In "Oetzi the Alpine iceman cometh, but only between nine and five", Kate Connolly reports in this morning's Guardian on an Irish anthropologist, Tom Varley, who is doing his best for five months to live like an ice-age man. ("Oetzi" is the name given to the perfectly preserved specimen, found in a glacier about 6 years ago in the Oetztaler Alps.) "Dressed in animal skins and a grass coat, Mr. Varley, aged 41, is trying to piece together the life of 'homo tyroliensis'. He lives in Ferlach, Carinthia, in a hut made of branches and mud, and has planted a garden. His life centres on the fireplace, whose ashes he uses for rituals.... [He] survives on nuts, berries, roots and mushrooms, and by fishing in a nearby river. He hunts small animals, but only when absolutely necessary. He is not allowed to speak. Visiting members of the public can look into his three-acre enclosure but are not permitted to enter." His three daughters "consider him 'a weirdo, but they'd be upset if I wasn't'". Those of us with daughters, or sons, may be excused for wondering if he isn't painting a rather different picture from that of his offspring, who were not interviewed, but there certainly are children less lucky in their parents. "'It's great, living like this. You're free as the breeze. In the Stone Ages you could do what you wanted, you could sleep all day and you had no job to go to. I advise everyone to do it.'" Hmm. Not being an anthropologist I cannot say with any authority at all, but I'd guess that Stone Age men and women had to work reasonably hard to survive, like all the time they were awake, or nearly.

The remarkable thing about Mr. Varley's story, however, is that in the evenings he puts aside his Stone Age existence "to record the day's adventures in a daily diary, on the Internet at <http://www.swp.org/>". This is a very sophisticated site, with RealAudio clips of Varley speaking and a number of images.

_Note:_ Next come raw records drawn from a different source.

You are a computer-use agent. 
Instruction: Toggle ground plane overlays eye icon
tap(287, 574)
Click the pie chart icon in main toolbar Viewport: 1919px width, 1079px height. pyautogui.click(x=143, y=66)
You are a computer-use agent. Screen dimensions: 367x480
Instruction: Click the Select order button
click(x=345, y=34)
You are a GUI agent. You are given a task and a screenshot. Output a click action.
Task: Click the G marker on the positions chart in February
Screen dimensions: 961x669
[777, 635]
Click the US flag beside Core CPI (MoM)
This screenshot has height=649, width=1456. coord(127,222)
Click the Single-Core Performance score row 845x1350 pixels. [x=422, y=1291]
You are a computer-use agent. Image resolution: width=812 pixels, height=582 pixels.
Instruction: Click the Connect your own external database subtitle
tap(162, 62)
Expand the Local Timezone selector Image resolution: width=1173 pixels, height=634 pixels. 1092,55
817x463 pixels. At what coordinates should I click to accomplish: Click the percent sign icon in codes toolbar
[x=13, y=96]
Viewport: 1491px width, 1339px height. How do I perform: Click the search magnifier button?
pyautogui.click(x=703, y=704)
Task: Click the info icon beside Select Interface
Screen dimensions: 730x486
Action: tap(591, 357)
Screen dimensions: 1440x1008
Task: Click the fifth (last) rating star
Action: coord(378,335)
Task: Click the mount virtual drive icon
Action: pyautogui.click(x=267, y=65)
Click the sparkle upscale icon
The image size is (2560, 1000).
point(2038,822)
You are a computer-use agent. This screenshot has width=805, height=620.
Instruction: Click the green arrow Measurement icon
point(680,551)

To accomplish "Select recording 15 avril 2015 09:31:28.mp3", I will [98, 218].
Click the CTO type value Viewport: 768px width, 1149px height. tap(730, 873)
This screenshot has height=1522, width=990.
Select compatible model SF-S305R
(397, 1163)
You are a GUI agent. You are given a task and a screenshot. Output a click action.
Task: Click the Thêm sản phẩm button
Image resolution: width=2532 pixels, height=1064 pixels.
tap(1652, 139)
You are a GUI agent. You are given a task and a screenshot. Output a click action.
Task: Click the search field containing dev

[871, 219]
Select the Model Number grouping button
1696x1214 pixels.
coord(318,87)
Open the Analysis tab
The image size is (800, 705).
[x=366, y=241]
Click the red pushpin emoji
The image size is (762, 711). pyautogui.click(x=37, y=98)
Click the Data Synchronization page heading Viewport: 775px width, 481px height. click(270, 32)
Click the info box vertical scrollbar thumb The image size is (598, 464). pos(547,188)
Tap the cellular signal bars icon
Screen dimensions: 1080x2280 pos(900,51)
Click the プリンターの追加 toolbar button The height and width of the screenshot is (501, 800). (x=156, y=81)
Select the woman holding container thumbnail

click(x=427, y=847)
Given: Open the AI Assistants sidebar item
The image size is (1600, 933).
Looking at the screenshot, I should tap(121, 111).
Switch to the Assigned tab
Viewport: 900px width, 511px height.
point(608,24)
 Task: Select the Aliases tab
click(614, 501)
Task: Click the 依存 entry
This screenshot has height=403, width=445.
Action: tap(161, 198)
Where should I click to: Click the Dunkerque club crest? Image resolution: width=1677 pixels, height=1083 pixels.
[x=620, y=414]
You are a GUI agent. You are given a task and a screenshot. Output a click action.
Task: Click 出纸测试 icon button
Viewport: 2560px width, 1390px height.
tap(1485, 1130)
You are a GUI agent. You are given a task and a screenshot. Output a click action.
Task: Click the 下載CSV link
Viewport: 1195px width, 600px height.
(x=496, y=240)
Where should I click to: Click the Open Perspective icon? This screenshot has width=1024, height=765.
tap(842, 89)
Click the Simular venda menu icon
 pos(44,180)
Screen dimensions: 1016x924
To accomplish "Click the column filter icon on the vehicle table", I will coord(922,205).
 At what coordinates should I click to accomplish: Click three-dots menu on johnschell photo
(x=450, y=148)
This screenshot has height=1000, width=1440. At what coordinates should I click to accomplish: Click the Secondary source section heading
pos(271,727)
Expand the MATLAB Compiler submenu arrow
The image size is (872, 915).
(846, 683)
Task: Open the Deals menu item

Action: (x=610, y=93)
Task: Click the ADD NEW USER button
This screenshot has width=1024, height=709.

Most of the text is in German, but not the interview clips.

At first, I suppose, one marvels at the disjunction between the purist's imitation of something so very old followed daily by description of it using something so very new, and the humour of the article, more than hinted in the title, may point this disjunction into a dismissal. But the intensity of the effort is clear, and the passion to recreate a vanished past, with more than a little idealising of it, something very contemporary if not quite coeval with the net. And here we are, with him virtually in Austria, living out his experiment. Does he update his Web site while wearing his grass coat?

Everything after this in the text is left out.